[Start of Attachment]

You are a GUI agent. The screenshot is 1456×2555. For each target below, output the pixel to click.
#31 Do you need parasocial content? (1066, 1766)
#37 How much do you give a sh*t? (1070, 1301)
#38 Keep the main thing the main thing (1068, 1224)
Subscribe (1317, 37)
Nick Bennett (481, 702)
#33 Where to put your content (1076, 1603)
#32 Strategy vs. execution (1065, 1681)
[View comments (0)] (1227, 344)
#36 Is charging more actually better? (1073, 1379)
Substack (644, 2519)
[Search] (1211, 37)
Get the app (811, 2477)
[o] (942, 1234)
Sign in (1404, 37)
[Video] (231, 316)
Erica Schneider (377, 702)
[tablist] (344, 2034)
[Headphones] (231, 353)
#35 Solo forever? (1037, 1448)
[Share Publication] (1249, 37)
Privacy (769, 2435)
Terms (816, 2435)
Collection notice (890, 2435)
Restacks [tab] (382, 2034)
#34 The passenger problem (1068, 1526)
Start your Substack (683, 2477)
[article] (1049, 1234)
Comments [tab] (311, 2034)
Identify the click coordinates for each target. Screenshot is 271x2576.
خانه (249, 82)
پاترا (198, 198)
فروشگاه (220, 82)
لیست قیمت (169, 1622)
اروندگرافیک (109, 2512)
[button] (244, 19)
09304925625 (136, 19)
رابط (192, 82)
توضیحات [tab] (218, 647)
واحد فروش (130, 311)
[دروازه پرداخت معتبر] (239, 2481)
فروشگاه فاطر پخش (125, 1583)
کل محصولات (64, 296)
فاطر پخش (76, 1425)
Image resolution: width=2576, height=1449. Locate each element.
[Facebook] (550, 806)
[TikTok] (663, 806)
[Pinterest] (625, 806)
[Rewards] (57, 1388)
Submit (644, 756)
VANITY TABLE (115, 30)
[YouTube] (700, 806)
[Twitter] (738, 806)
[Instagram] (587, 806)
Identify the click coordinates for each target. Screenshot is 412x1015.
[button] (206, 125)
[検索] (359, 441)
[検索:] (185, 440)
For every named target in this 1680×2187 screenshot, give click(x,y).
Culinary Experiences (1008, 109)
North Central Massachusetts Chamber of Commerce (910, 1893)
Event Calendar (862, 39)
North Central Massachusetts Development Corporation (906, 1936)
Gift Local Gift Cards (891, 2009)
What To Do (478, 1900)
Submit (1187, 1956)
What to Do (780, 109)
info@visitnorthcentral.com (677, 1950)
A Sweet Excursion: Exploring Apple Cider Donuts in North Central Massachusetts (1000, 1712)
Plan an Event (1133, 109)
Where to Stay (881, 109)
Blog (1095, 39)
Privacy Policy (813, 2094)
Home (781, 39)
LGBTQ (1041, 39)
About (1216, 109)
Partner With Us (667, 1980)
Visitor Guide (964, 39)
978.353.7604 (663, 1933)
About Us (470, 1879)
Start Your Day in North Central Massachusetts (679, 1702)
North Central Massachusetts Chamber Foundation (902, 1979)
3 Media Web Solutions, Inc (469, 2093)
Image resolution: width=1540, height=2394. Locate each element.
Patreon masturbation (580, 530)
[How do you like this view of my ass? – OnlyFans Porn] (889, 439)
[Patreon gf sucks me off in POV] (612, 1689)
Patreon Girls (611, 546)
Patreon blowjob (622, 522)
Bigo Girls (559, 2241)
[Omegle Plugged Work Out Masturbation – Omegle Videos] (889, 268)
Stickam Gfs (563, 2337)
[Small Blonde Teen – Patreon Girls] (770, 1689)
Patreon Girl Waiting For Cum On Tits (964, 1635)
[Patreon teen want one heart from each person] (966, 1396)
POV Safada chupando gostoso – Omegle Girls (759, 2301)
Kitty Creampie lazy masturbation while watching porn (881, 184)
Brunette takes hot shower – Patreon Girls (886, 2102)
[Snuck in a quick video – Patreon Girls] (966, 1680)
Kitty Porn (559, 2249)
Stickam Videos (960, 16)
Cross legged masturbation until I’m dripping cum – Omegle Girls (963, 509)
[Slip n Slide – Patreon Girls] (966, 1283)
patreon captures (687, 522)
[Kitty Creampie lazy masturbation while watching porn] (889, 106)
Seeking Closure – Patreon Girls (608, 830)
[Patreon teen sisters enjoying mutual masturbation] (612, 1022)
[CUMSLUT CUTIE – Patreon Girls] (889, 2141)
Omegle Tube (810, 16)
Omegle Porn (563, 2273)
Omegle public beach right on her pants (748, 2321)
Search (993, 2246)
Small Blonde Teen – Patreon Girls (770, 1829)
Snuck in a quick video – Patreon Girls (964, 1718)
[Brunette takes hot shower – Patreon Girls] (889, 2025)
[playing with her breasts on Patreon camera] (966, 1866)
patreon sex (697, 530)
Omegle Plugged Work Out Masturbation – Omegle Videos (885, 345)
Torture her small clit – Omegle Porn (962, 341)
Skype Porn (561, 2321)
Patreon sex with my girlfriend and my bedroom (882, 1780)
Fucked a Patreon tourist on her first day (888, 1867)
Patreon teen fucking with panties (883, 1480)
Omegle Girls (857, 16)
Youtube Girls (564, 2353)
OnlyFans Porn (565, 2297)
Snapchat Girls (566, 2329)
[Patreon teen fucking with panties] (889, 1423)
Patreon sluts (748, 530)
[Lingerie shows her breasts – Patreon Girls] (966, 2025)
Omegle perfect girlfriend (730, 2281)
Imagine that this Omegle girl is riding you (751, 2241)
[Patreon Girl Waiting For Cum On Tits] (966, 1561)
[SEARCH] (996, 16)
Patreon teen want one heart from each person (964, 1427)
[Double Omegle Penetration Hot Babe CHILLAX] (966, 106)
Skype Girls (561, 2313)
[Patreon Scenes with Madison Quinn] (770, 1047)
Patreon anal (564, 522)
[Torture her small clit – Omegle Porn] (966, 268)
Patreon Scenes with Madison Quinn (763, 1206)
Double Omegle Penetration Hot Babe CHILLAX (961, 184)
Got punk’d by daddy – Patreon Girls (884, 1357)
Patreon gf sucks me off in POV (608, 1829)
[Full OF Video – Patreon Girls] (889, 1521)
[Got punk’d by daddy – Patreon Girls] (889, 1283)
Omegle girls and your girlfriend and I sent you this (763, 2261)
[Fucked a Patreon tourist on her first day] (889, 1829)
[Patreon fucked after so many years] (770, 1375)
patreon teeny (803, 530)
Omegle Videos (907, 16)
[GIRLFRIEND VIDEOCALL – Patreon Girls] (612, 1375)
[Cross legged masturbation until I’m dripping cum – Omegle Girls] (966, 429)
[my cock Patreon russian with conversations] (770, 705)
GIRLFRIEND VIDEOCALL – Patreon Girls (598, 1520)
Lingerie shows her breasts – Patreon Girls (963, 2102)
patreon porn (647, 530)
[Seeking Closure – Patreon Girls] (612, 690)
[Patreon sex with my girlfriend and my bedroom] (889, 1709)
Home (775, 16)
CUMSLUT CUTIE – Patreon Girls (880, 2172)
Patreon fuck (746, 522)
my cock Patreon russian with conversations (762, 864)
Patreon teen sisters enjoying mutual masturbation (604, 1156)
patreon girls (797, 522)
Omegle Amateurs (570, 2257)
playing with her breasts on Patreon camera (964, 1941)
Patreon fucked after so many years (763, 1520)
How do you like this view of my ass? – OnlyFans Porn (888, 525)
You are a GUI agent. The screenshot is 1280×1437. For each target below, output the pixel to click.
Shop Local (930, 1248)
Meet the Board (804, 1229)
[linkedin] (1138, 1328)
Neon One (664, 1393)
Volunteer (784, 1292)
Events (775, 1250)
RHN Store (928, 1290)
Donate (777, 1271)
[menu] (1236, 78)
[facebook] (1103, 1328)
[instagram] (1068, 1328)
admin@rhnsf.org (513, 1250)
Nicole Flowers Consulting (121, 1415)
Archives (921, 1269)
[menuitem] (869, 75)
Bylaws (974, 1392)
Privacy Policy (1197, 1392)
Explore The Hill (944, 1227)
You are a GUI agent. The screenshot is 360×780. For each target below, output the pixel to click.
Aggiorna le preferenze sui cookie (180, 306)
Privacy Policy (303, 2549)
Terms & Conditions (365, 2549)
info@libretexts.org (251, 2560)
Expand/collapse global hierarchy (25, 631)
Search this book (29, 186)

[End of Attachment]

_What is expected_. Using the material above, transcribe exactly the lines from the line with "توضیحات [tab] (218, 647)" to the line with "[Instagram] (587, 806)"; both count, and nothing else goes in.

_Exercise solution_.
توضیحات [tab] (218, 647)
واحد فروش (130, 311)
[دروازه پرداخت معتبر] (239, 2481)
فروشگاه فاطر پخش (125, 1583)
کل محصولات (64, 296)
فاطر پخش (76, 1425)
Image resolution: width=2576, height=1449. Locate each element.
[Facebook] (550, 806)
[TikTok] (663, 806)
[Pinterest] (625, 806)
[Rewards] (57, 1388)
Submit (644, 756)
VANITY TABLE (115, 30)
[YouTube] (700, 806)
[Twitter] (738, 806)
[Instagram] (587, 806)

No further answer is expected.